793.94 Commission/211: Telegram

The Consul at Geneva (Gilbert) to the Acting Secretary of State

180. The Secretariat has issued a communiqué giving text of correspondence between Drummond and Litvinoff regarding the Lytton Commission. This action was taken on receipt of word from the Soviet Government that these documents would be published in Moscow in order to rectify incorrect information published in the press of various countries.

Drummond’s letter of April 20 to Litvinoff reads as follows:

“I have been confidentially informed by Lord Lytton, President of the Commission which is now in the Far East for the purpose of making a report to the Council on the questions at issue between China and Japan, that the Commission feels that during its stay in Manchuria it might be of great help for it to be able to receive any information or evidence which officials of the Soviet Government in [Page 8] Manchuria might be authorized to furnish to it. Lord Lytton inquires whether a request to this end would meet with any objection on the part of the Soviet Government. I should be very grateful for any help or advice which you might give us in this matter.”
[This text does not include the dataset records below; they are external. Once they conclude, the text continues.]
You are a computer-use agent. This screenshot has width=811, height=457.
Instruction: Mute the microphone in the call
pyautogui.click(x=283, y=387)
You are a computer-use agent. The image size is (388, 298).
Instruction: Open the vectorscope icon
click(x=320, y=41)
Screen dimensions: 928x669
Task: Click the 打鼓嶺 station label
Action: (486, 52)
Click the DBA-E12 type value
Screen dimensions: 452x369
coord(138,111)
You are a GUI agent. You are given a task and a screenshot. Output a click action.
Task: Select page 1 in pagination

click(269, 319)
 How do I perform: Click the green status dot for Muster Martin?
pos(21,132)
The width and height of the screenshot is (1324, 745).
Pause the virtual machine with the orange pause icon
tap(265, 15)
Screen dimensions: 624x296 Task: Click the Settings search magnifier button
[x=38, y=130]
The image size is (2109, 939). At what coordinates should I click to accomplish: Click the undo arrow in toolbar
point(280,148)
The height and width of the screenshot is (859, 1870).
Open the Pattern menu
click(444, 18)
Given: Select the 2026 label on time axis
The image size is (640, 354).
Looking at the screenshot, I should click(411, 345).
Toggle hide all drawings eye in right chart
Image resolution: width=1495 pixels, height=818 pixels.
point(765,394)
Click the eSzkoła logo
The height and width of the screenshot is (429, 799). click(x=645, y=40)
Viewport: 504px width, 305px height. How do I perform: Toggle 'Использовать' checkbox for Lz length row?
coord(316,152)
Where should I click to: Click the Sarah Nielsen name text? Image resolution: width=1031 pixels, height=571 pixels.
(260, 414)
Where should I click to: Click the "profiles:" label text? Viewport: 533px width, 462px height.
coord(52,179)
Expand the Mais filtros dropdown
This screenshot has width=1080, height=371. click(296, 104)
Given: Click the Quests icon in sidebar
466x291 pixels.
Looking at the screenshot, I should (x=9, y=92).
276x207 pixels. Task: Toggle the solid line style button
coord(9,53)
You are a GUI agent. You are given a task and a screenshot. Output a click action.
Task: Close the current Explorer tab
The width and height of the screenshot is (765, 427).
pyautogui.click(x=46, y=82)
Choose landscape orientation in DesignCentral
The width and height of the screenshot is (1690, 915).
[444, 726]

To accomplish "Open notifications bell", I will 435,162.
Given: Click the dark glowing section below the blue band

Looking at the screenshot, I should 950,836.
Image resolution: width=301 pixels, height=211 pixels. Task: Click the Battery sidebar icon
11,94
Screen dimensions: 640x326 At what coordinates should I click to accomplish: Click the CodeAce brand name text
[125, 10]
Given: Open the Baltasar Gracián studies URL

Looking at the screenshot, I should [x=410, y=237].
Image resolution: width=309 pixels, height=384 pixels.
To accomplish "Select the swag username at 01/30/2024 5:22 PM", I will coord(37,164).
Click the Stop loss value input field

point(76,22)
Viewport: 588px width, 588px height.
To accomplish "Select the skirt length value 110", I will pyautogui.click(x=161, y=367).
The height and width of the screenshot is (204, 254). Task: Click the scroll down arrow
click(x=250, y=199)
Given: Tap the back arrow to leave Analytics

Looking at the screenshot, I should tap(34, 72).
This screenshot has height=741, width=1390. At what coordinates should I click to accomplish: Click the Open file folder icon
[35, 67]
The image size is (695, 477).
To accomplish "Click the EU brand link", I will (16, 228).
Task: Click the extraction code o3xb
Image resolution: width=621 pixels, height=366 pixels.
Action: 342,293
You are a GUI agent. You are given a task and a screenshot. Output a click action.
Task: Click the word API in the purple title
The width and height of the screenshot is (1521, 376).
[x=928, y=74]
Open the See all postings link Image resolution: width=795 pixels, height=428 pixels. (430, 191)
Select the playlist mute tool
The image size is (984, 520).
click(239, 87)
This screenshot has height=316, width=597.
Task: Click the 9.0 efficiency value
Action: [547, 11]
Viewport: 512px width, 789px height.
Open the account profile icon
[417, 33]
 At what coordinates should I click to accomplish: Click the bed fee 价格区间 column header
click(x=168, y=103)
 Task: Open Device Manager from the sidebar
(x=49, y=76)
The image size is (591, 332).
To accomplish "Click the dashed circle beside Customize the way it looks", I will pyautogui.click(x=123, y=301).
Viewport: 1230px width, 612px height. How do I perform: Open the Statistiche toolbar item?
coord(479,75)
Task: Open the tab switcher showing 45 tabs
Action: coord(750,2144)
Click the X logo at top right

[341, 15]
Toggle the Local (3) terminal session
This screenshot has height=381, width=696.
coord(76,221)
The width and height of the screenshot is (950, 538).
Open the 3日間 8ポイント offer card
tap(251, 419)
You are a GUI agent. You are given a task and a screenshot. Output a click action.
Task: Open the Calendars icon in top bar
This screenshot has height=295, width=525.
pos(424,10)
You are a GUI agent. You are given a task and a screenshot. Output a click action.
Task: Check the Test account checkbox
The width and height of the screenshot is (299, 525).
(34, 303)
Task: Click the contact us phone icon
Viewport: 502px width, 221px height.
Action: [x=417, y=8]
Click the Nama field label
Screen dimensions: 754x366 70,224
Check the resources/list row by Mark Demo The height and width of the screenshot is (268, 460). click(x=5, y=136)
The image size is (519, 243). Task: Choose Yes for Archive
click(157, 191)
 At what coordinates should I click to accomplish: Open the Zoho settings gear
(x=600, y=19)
Litvinoff’s reply follows:

“Pursuant to the request which you were so good as to transmit to me by your letter of the 20th instant I have the honor to communicate to you the following reply from the Government of the U. S. S. R.:

The Soviet Government would be disposed to give all possible aid to the work of any commission that would be sincerely actuated by a desire to make clear the actual state of affairs in Manchuria and which would really desire to put an end to the armed conflicts which are taking place in China. The Soviet Government however, which is not a member of the League of Nations, has participated neither in the examination of present events in China nor in the formation of Lord Lytton’s Commission and has no representative on that Commission; it is not, therefore, in a position to assure itself that the information that its representative might furnish would receive appropriate treatment and cannot, therefore, assume any responsibility for the conclusions that the Commission of the League of Nations might reach[;] in these circumstances, the Soviet Government feels obliged to reply to your request in the negative.”